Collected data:
============================================================

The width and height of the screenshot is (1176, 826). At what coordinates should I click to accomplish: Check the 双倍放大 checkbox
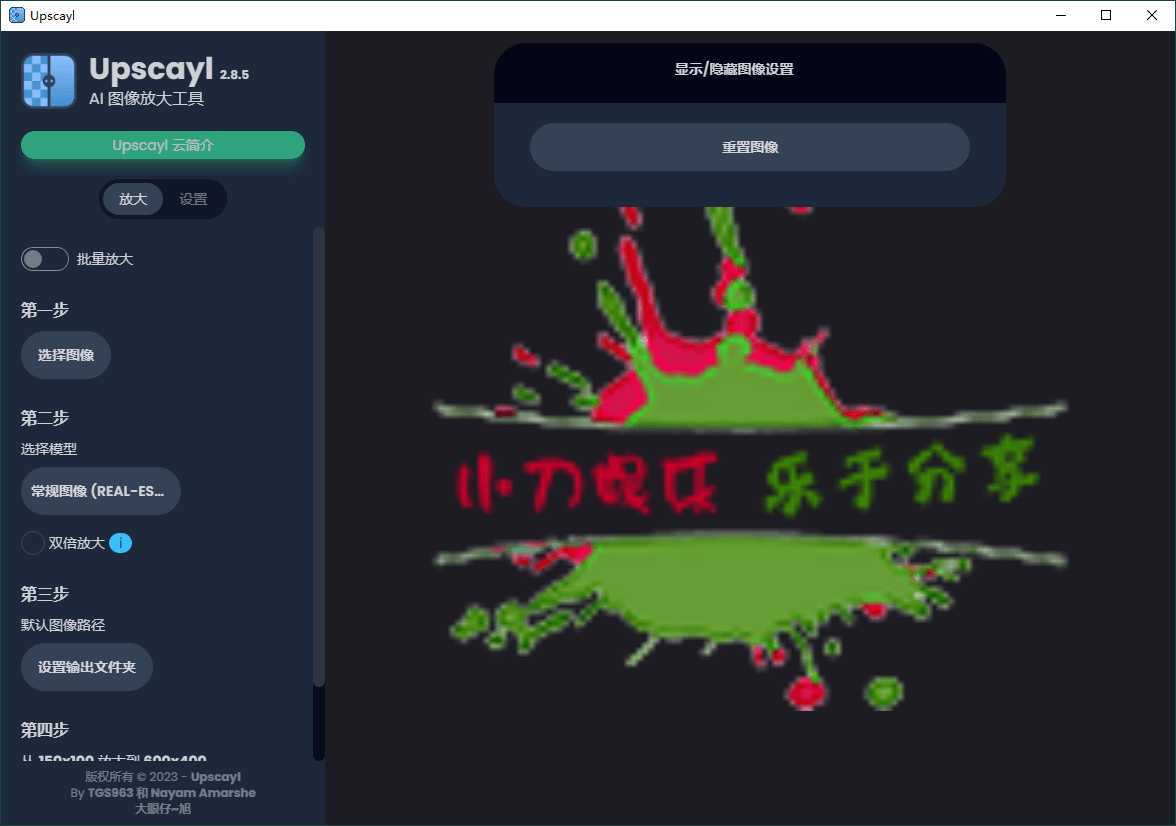coord(33,543)
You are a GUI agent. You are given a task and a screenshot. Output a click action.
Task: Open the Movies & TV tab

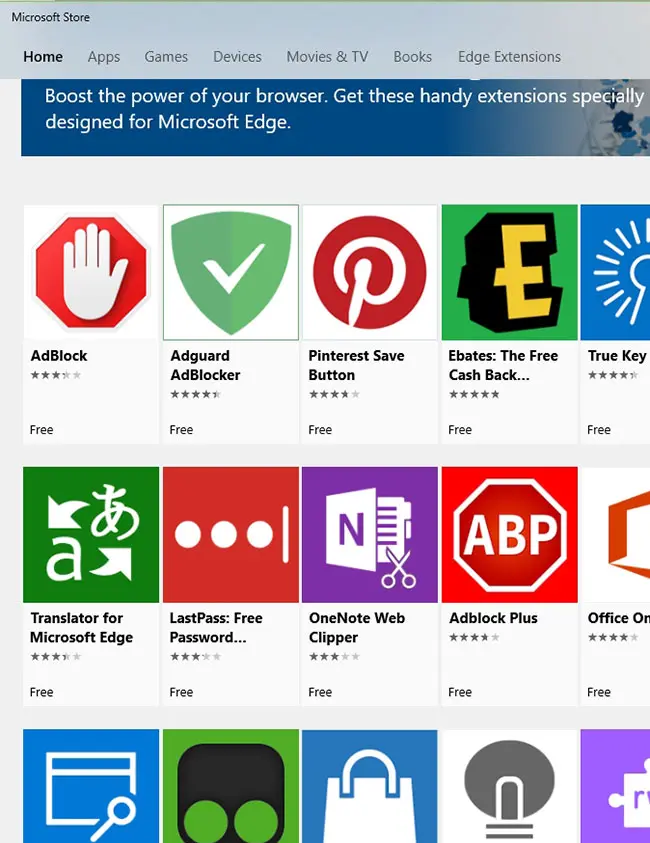coord(327,57)
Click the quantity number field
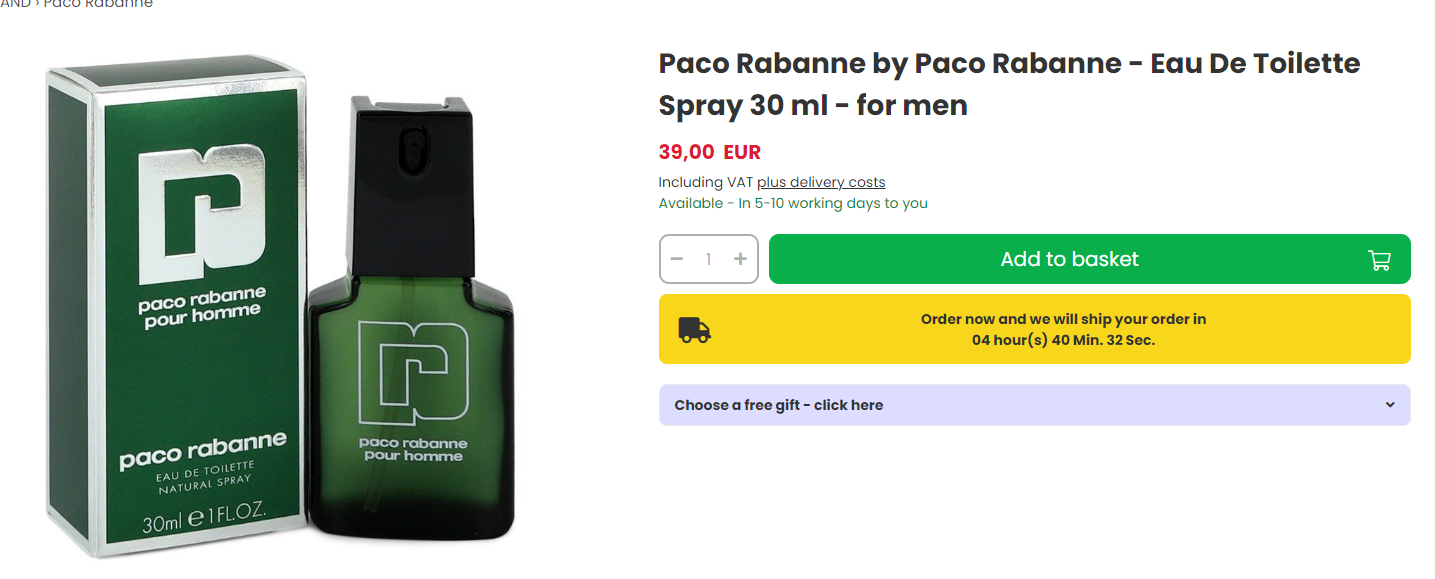1435x579 pixels. (708, 259)
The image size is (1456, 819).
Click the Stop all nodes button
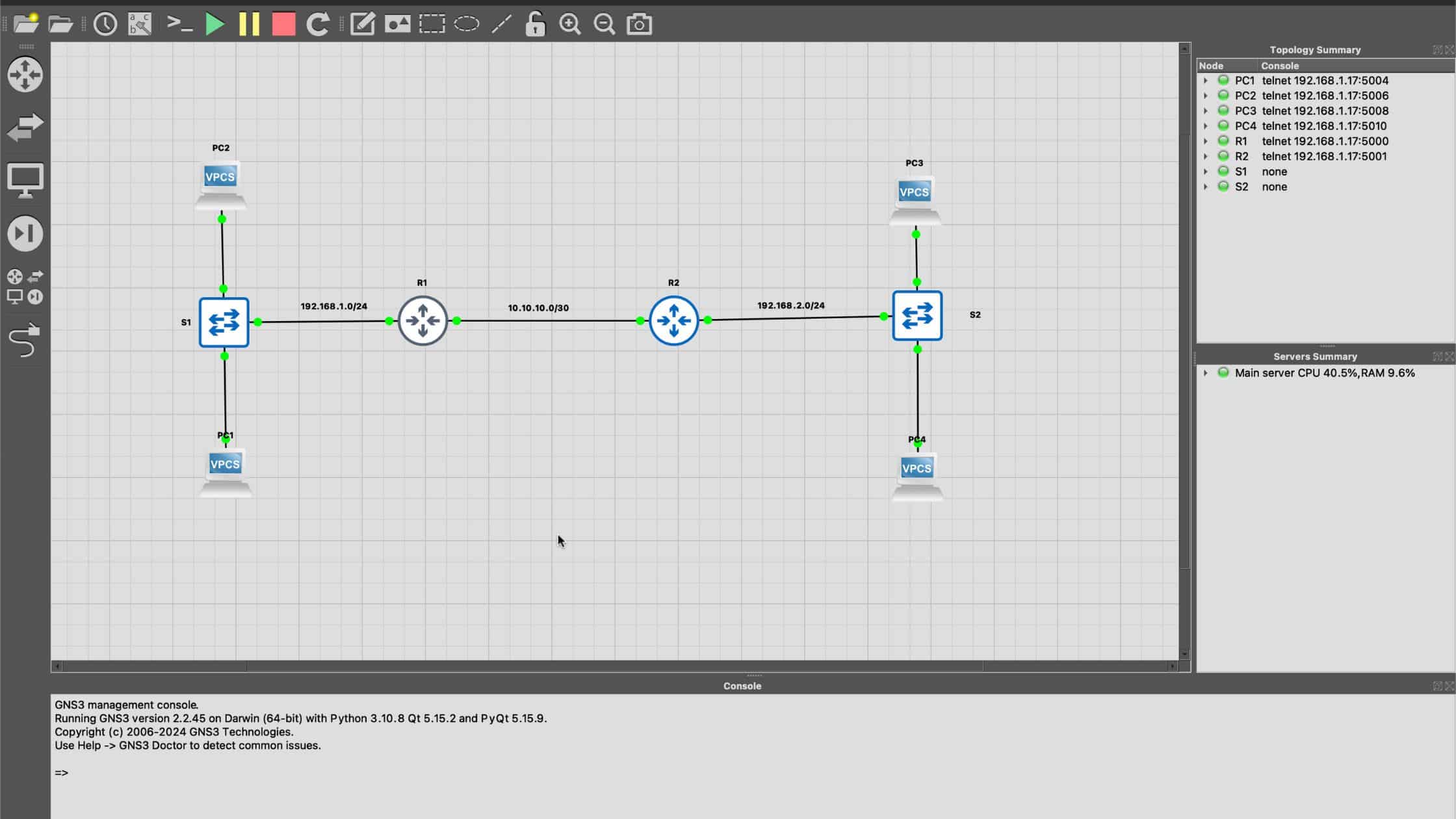click(284, 23)
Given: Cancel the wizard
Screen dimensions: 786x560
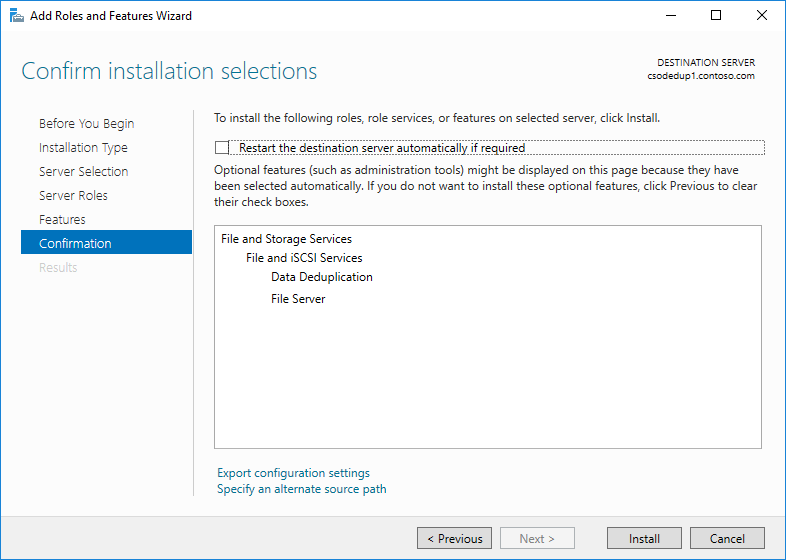Looking at the screenshot, I should pyautogui.click(x=727, y=538).
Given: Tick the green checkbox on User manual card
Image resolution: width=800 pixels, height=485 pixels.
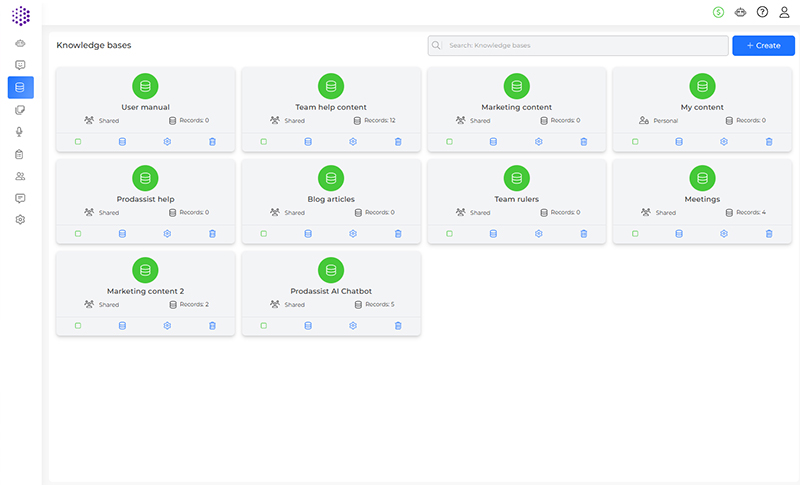Looking at the screenshot, I should [78, 142].
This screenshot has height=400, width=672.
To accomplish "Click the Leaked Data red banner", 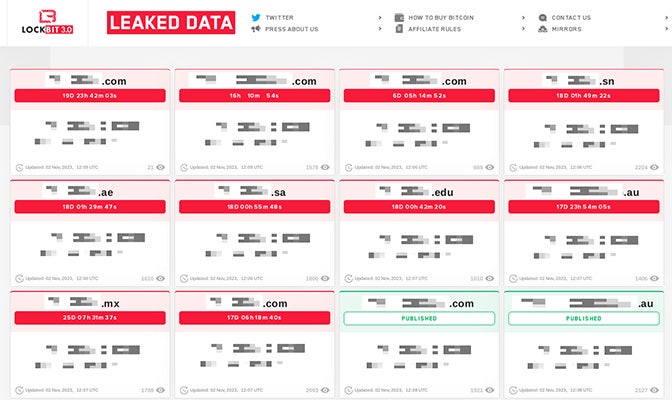I will pos(171,22).
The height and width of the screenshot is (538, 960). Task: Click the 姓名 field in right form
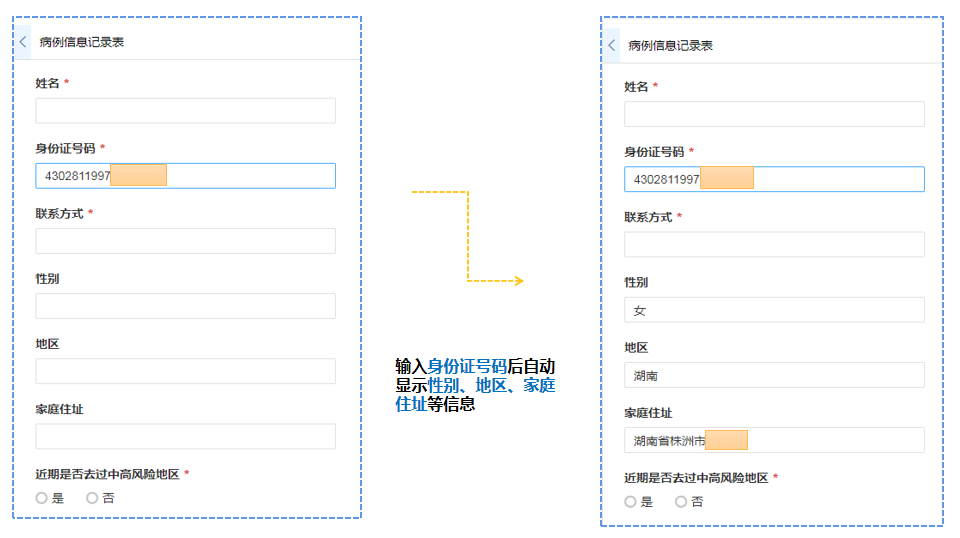click(x=774, y=114)
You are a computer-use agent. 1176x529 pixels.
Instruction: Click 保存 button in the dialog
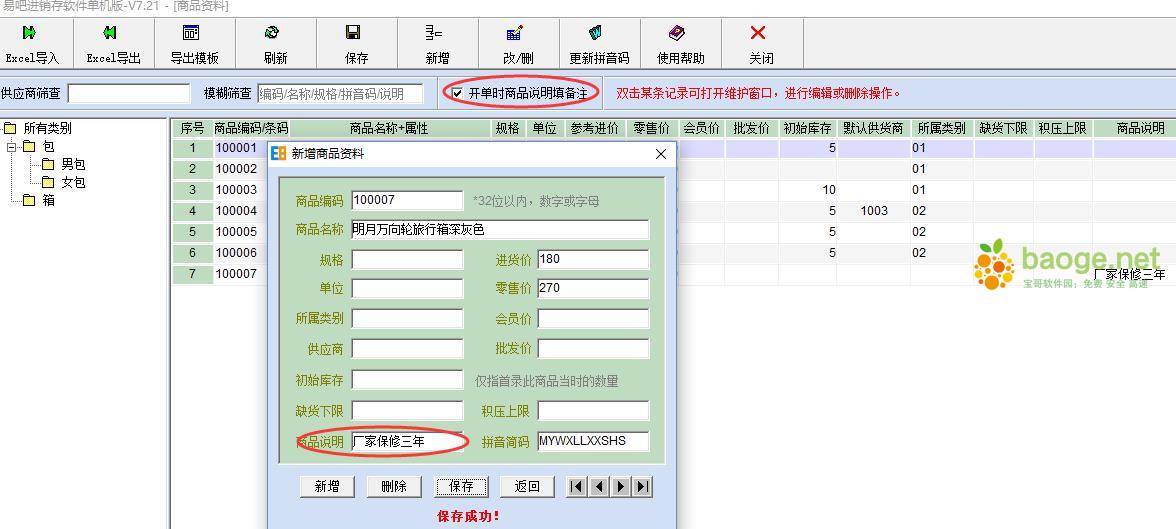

============================================================

* [How to complete this task] Your task is to return each line of the data above that contains the string "agent".

* [Task output]
You are a GUI agent. You are given a task and a screenshot. Output a click action.
You are a computer-use agent. 1176x529 pixels.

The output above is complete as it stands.